La chanson de la semaine
mercredi 7 octobre 2009
Qu'est-ce qui fait que je ne suis pas anglais?
L'anglophilie. Une maladie française, pandémique. Je précise que la promotion quasi exclusive de la musique américaine sur ce blog est également une pathologie, relativement handicapante quand on vit à quelques brassées de l'île des Beatles, mais à une trop grande distance du continent dit "instinctivement réactionnaire". Notez, il y a une scène folk à Lille. Les choses vont bon train. Moi qui croyais qu'ici il n'y avait que des métalleux (proximité de la frontière belge oblige) et des ska-punk bien encombré de leurs heineken... Ici, c'est l'Angleterre des Flandres. Paysage gris, industriel. Et après on s'étonne de l'influence de la musique anglaise. Il n'y a pas que la distance qui fait.
Je m'étais un peu énervé récemment, dans un article. Substantiellement, je disais que la personne qui écrit ce billet n'a pas beaucoup de sympathie pour le rock anglais en général et encore moins pour le mélange ska et rock qui a déferlé dans le pays circa 80.

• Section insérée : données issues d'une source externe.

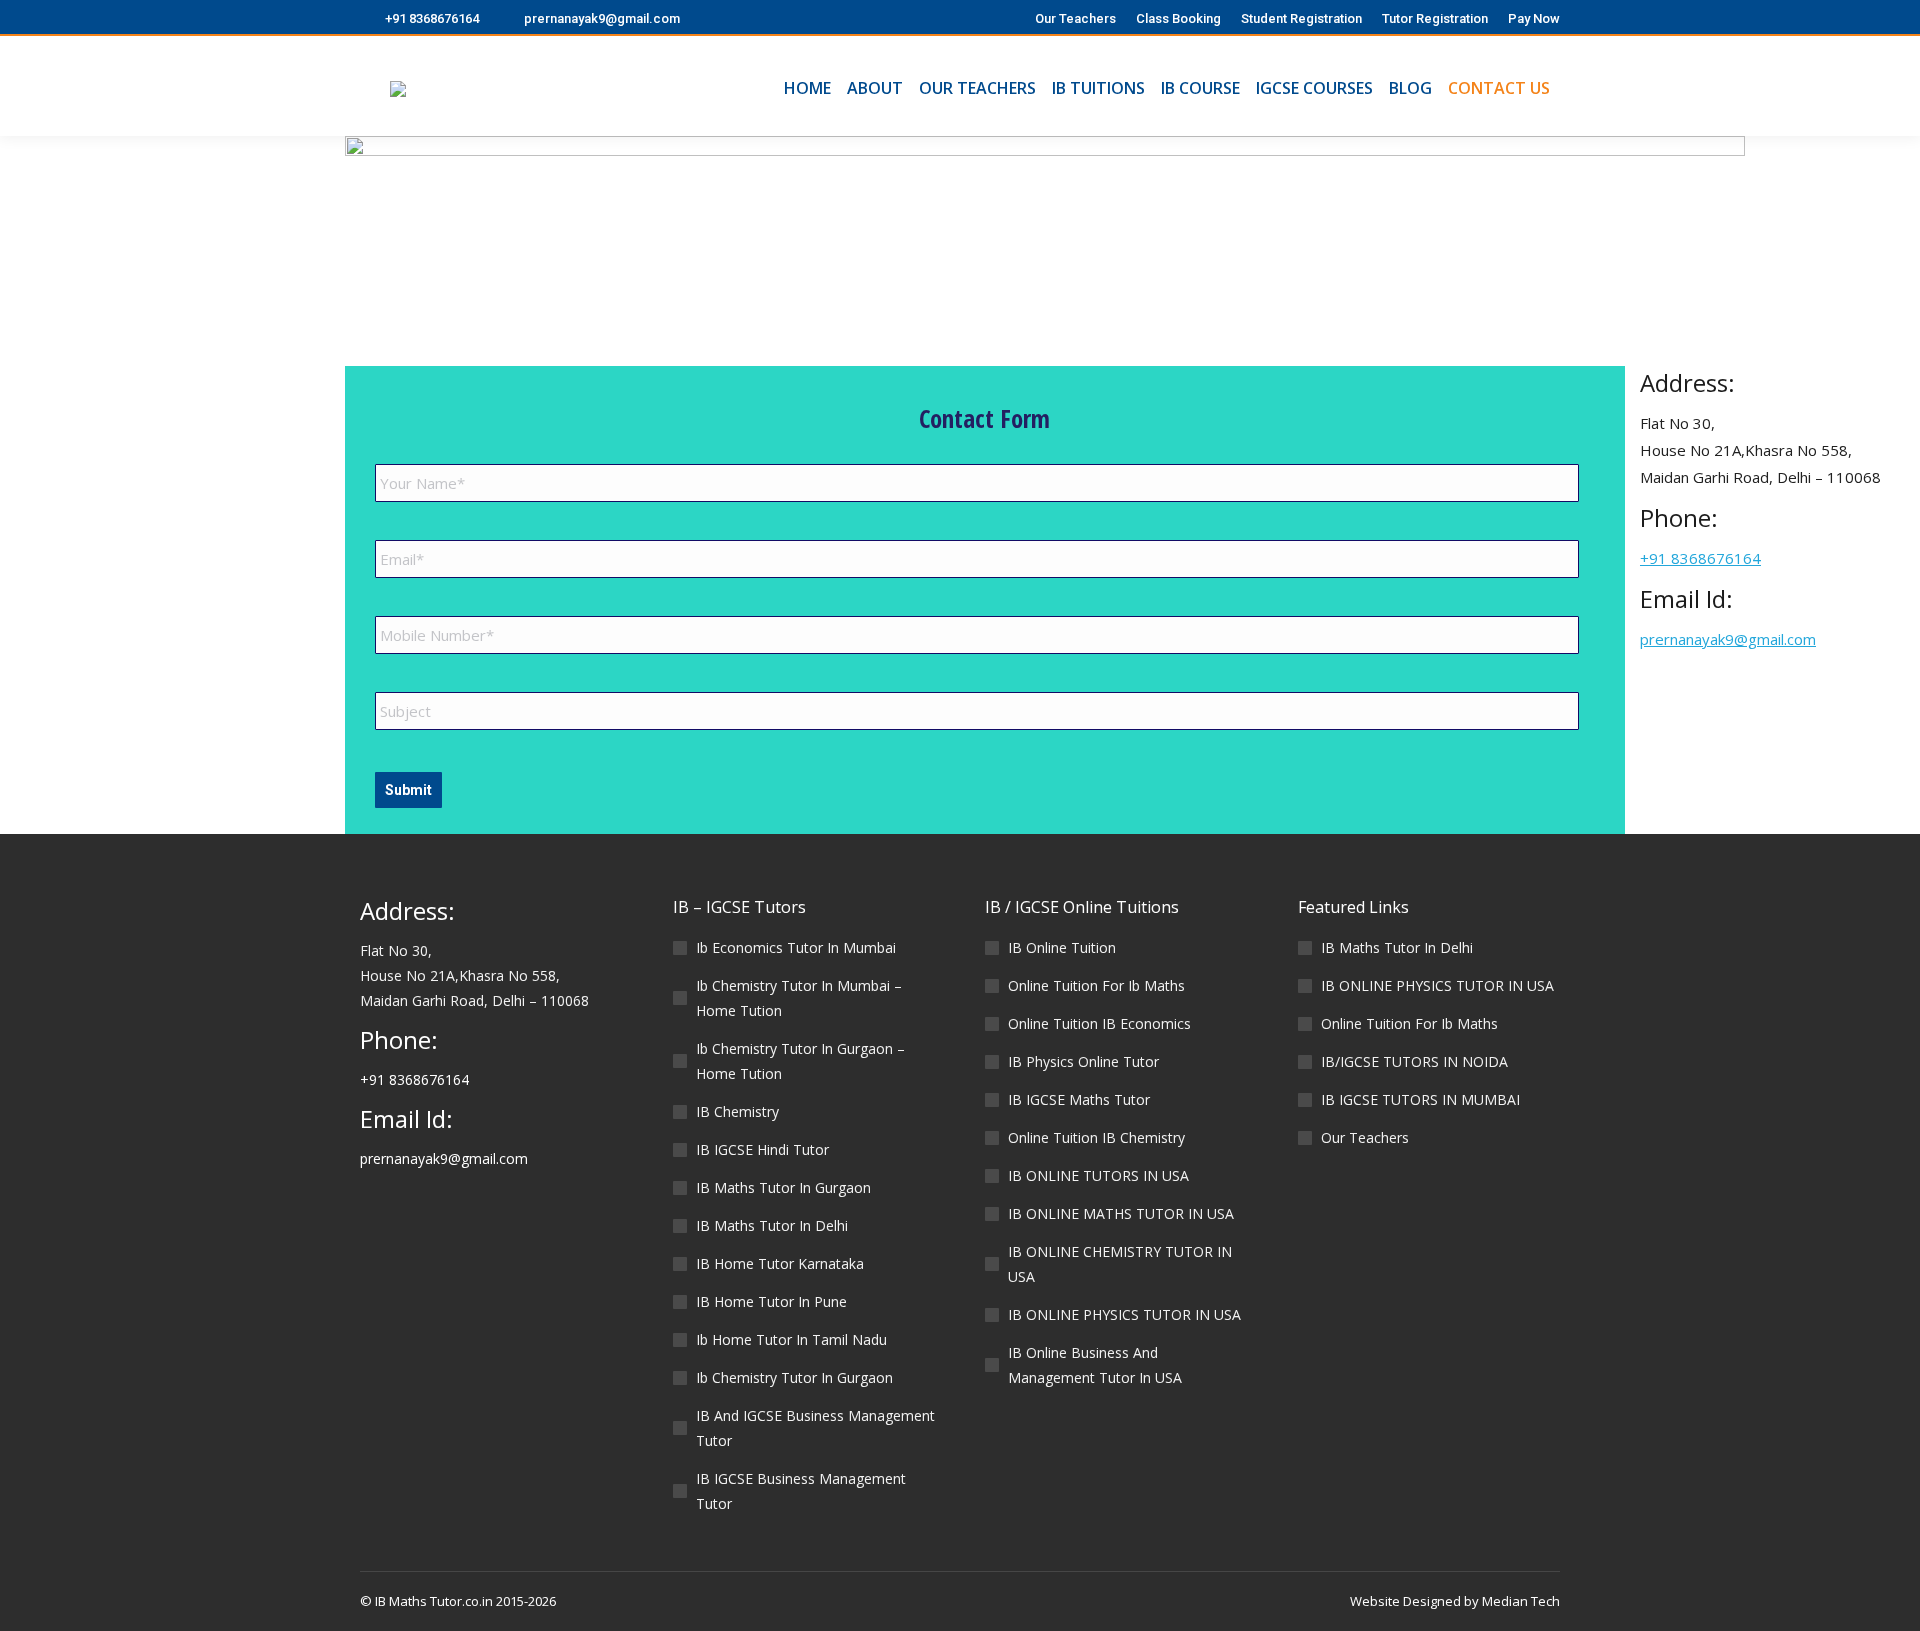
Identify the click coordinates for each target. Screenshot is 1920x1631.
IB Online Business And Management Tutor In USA (1095, 1365)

"Heureux ceux qui vivent dans des zones épargnées où, selon toute vraisemblance, on ne rencontre pas à chaque coin de rue des fans des Clash et de ska-punk. Ici, dans le Nord de la France, c'est une invasion barbare. J'ai l'impression de vivre chez les Huns et les Ostrogoths. Et ma foi, c'est un peu ça. Je ne veux pas dire que c'est forcément mieux ailleurs, mais la proximité avec la Grande-Bretagne entraîne des réactions de rejet que je ne contrôle pas toujours".
Pourtant, à y regarder de plus près, je me suis un peu fourvoyé. Bien sûr qu'il y a des groupes anglais que j'aime! Et, pour me racheter, je me suis dit que je devrais les énumérer.
1° Les Beatles 2°John Lennon 3° Paul McCartney 4°George Harrison 5°...Ringo Star. Non, je déconne. Pour le dernier du moins.
En vérité, c'est plus compliqué.
Tout d'abord, une personne vraiment éclectique n'a que faire des genres, étiquettes trop commodes pour être véridiques, trop cloisonnées pour les esprits larges. Je recommande moi-même l'éclectisme, ne serait-ce que pour l'hygiène mentale. Savoir apprécier tout ce qui vient à soi, sans distinction autre que le potentiel, la qualité, c'est avoir fait un pas de géant vers le contentement intérieur. Mais bon, on n'en est pas tous là. Et comme je cherche dans la musique à creuser un petit sillon qui me fascine depuis bien longtemps, je me tourne, non vers des artistes, mais vers le nom générique qui trace le sillon avec moi. Les artistes sèment le blé, un par un, mais aucun n'est finalement aussi remarquable que le blé qu'il a fait germer et aucun blé n'a à lui seul la qualité d'ensemble du champ. Voilà pourquoi ma première réflexion m'amène à aborder un genre. Une vue large, un panorama, un amour pour la sériation plus que pour l'unité, voilà à peu près ce qui définit l'état moral d'un critique, même amateur. S'il y en a ici, ils confirmeront surement ce point.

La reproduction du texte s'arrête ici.